Hundsun Technologies Inc and Glodon Software Co surged more than 9 per cent as a gauge of technology shares extended its gain this year to 40 per cent after Mr Li encouraged the development of e-commerce. China Mobile Ltd advanced the most in a month in Hong Kong. Huadong Medicine Co jumped by the 10 per cent daily limit to lead consumer shares higher. The seven-day repurchase rate slid the most in five weeks as funds locked up for new share sales returned to the banking system.

The Shanghai Composite Index climbed 2.3 per cent to 3,449.31 at the close, extending last week's 4.1 per cent increase. Li said Sunday the government will take additional steps if China's growth, which the government targeted at about 7 per cent this year, drifts toward the lower limit of its range and cuts into employment or wages. About 3 trillion yuan (S$676 billion) was set aside for initial public offerings last week, according to the median estimate in a Bloomberg survey of brokerages.

"Li's positive tone on growth bolstered investor confidence," said Yen Chiu, a trader at Shenwan Hongyuan Group Co in Hong Kong. "Technology stocks are getting a boost on the economy's reliance on the sector for growth."

The CSI 300 Index rose 2.4 per cent. Hong Kong's Hang Seng China Enterprises Index added 0.9 per cent and the Hang Seng Index gained 0.5 per cent. The Bloomberg China-US Equity Index slid 0.9 per cent in New York on Friday.

A gauge of technology shares climbed 4.1 per cent, the most among the 10 industry groups on the CSI 300. The ChiNext index advanced 3.6 per cent. Hundsun Technologies soared to a record and Glodon Software jumped by the 10 per cent maximum.

Earnings for Chinese technology companies have been revised upwards by 14 per cent in the past month, compared with a one per cent downward revision for the CSI 300 as a whole, according to HSBC Holdings Plc analysts including Roger Xie in a report dated March 13.

Indexes tracking consumer staples companies and drugmakers rallied more than 2.4 per cent. Huadong Medicine rose to a record and Zhangzhou Pientzehuang Pharmaceutical Co gained 5.7 per cent.

The seven-day repurchase rate, a gauge of interbank funding availability, dropped 10 basis points to 4.6155 per cent, according to a weighted average from the National Interbank Funding Center. That was the biggest decline since Feb 5.

Dataset items
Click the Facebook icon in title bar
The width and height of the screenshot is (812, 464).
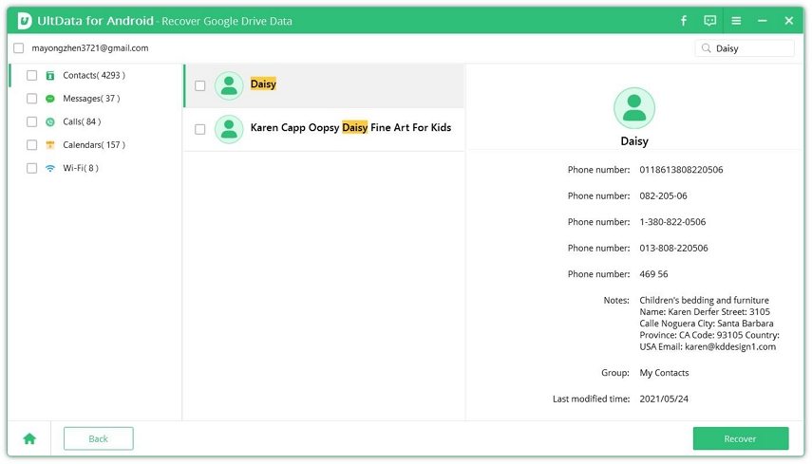[x=684, y=21]
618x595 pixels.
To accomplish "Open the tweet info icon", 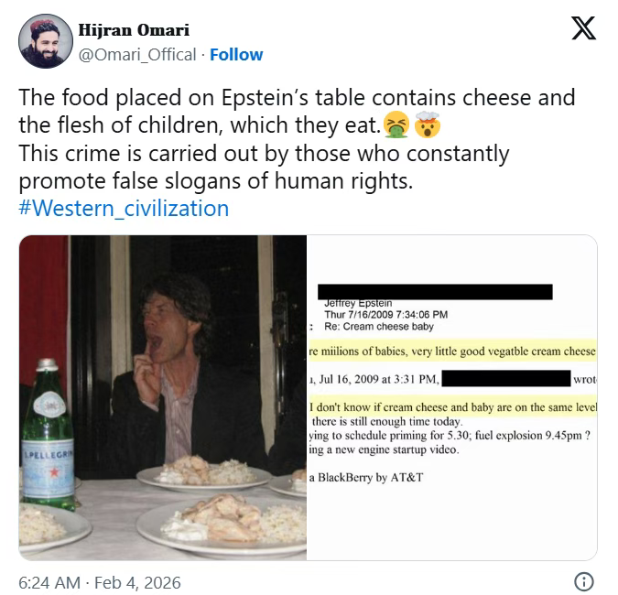I will click(x=584, y=582).
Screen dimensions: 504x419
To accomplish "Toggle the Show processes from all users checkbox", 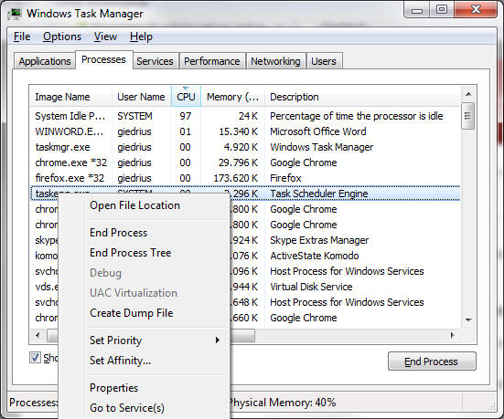I will pyautogui.click(x=35, y=358).
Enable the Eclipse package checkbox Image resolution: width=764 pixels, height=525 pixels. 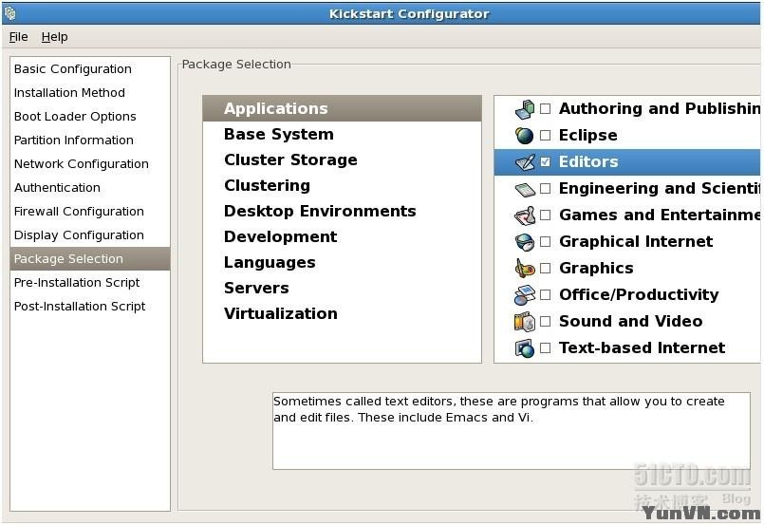point(546,136)
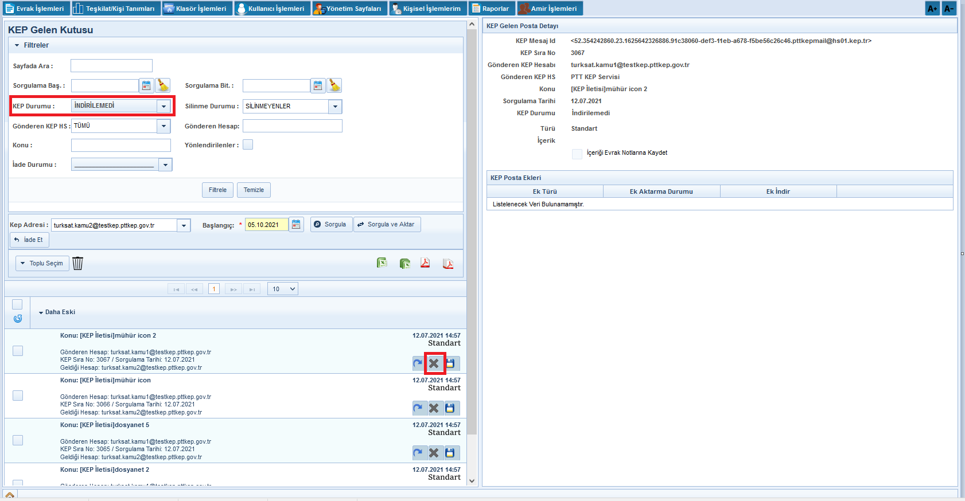Click the first PDF export icon
Image resolution: width=965 pixels, height=501 pixels.
tap(425, 263)
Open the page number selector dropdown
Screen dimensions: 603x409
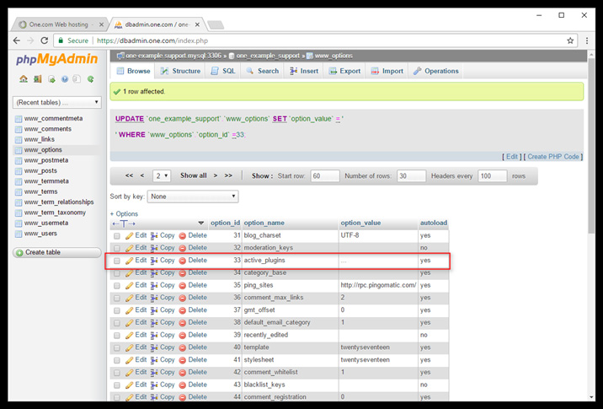[161, 176]
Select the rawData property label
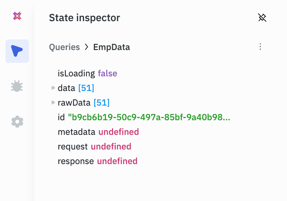 (74, 103)
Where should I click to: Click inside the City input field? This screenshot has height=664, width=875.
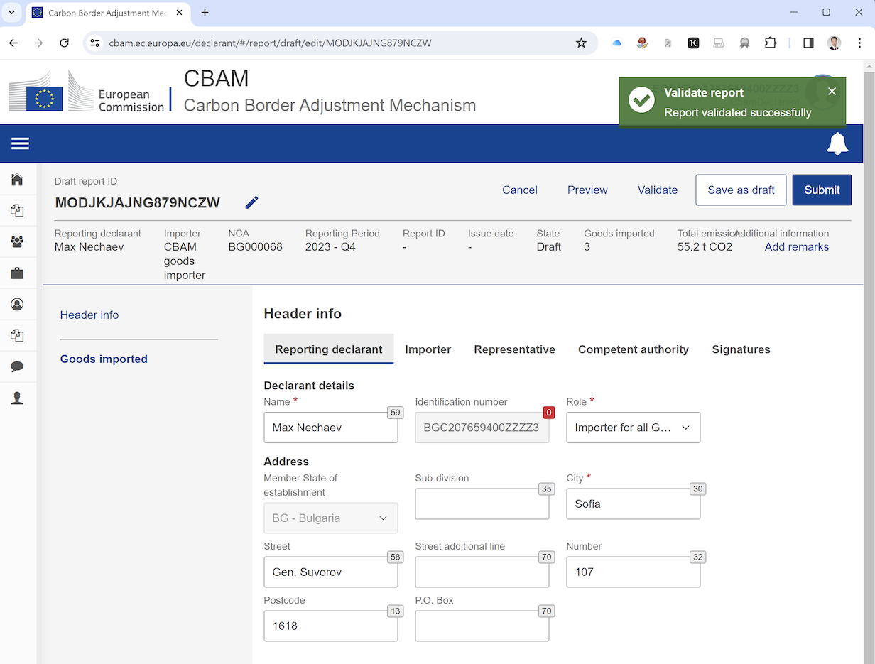click(633, 504)
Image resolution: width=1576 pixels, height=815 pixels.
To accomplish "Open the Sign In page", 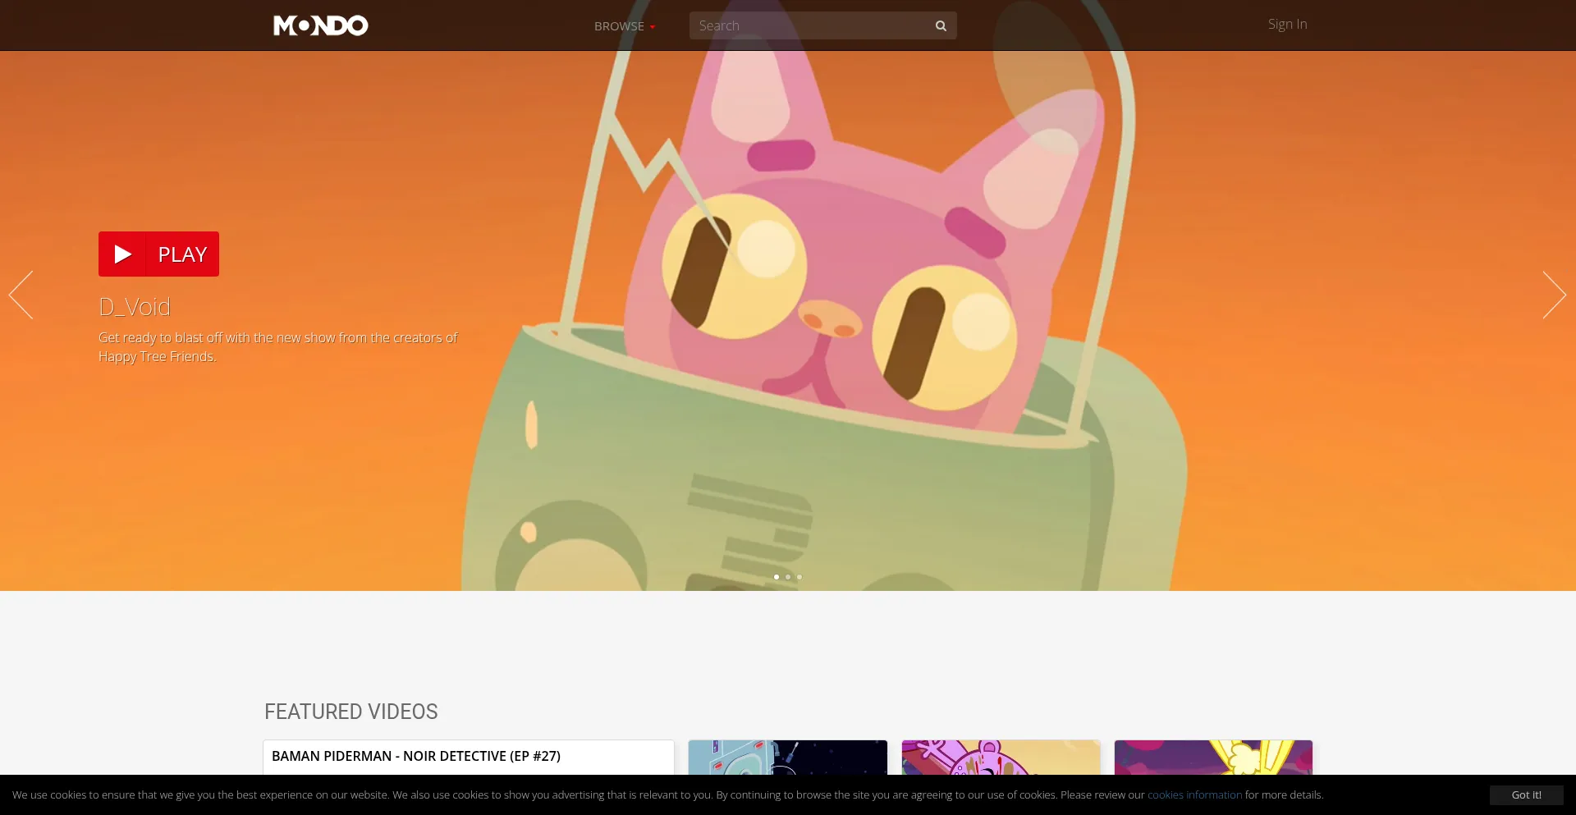I will (1287, 25).
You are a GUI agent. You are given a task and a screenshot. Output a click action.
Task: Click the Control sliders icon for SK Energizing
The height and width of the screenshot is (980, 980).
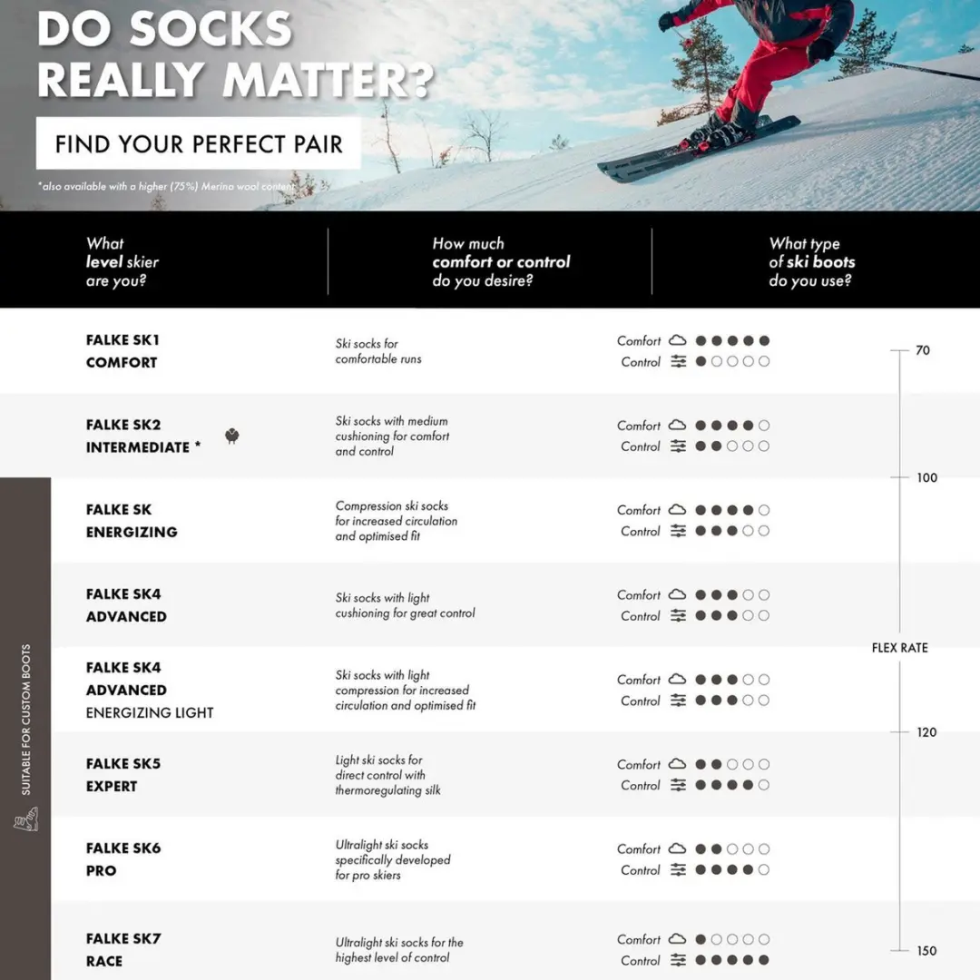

■ PARTS OF THE EXERCISE ■
a: Answer these questions using the article on Chinese stock markets, one line each:
(i) By what percentage did the Shanghai Composite Index climb, and at what level did it close?
(ii) At which firm does the trader Yen Chiu work?
(iii) To what level did the seven-day repurchase rate drop?
b: Proceed with the article on Chinese stock markets, picking up right after its final sentence.
The listing is separate material and has no connection to the article on Chinese stock markets.

■ EXERCISE RESULTS ■
a:
(i) It climbed 2.3 per cent and closed at 3,449.31.
(ii) Shenwan Hongyuan Group Co in Hong Kong.
(iii) 4.6155 per cent.

b:
Trading in Shanghai was 44 per cent above the 30-day average at the close. The gauge is valued at 12.7 times 12-month projected earnings, compared with the five-year average multiple of 10.2, according to data compiled by Bloomberg.

Margin traders increased holdings of shares purchased with borrowed money for a 13th day on Friday, with the outstanding balance of margin debt on the Shanghai Stock Exchange rising to a record 880.6 billion yuan.

A gauge of Macau casino stocks dropped to its lowest level since December 2012 after Morgan Stanley predicted a 25 per cent drop in the city's gambling revenue this year. MGM China Holdings Ltd fell 3 per cent and Sands China Ltd slid 1.4 per cent.

Investors are rushing to buy protection against declines in Chinese stocks amid concern an economic slowdown will undermine their world-beating rally.

Demand to hedge against future losses on the largest US exchange-traded fund tracking China's mainland market climbed to the highest since the ETF was created in November 2013, according to data compiled by Bloomberg. The buying pushed the ratio of bearish to bullish contracts to a five-month high on March 11 as investors pulled US$34 million from the fund in a second week of outflows.

While the economy is growing at the slowest pace since 1990, the Shanghai Composite has jumped 64 per cent in the past year through last week, the best performance among major equity gauges tracked by Bloomberg.

China's total public and private debt has increased to more than twice the nation's economic output, soaring 83 per centage points relative to gross domestic product since 2007. No other developing country has amassed as much debt as quickly, according to data compiled by McKinsey Global Institute.